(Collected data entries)
»»

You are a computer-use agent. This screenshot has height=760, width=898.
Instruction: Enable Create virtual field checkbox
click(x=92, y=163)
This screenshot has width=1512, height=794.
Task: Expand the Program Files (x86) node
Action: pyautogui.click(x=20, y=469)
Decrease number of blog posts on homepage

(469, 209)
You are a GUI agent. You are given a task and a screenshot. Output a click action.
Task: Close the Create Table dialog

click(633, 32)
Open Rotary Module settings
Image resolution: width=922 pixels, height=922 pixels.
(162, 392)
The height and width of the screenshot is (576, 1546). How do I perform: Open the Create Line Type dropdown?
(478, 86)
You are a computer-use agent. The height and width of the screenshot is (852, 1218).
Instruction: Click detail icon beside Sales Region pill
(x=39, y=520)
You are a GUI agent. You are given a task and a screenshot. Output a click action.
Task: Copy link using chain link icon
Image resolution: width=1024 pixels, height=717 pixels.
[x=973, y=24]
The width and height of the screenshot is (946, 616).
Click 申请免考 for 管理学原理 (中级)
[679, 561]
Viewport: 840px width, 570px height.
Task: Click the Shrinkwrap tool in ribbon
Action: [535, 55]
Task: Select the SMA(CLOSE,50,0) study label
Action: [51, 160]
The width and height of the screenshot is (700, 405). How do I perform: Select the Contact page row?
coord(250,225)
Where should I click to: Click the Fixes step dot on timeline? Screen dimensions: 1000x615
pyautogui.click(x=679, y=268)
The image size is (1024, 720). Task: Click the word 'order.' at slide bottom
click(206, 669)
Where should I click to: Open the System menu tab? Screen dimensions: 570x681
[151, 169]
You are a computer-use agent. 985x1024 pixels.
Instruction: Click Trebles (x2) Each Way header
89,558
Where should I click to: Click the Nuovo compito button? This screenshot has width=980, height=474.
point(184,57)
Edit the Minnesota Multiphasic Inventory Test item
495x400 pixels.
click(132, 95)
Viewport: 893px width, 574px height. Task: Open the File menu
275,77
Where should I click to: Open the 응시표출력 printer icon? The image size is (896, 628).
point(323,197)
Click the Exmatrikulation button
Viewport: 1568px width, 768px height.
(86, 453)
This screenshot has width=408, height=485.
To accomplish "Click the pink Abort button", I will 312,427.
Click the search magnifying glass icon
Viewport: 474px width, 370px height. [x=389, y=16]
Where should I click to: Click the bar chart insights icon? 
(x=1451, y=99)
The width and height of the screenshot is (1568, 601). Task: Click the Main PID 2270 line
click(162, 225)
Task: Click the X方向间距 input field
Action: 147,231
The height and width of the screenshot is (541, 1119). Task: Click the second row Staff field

««

## THE TASK
Nothing but the lines from the line that contains "The width and height of the screenshot is (1568, 601)." to the last line of the records above should appear in the answer; please copy them exactly.

## ANSWER TO THIS EXERCISE
The width and height of the screenshot is (1568, 601). Task: Click the Main PID 2270 line
click(162, 225)
Task: Click the X方向间距 input field
Action: 147,231
The height and width of the screenshot is (541, 1119). Task: Click the second row Staff field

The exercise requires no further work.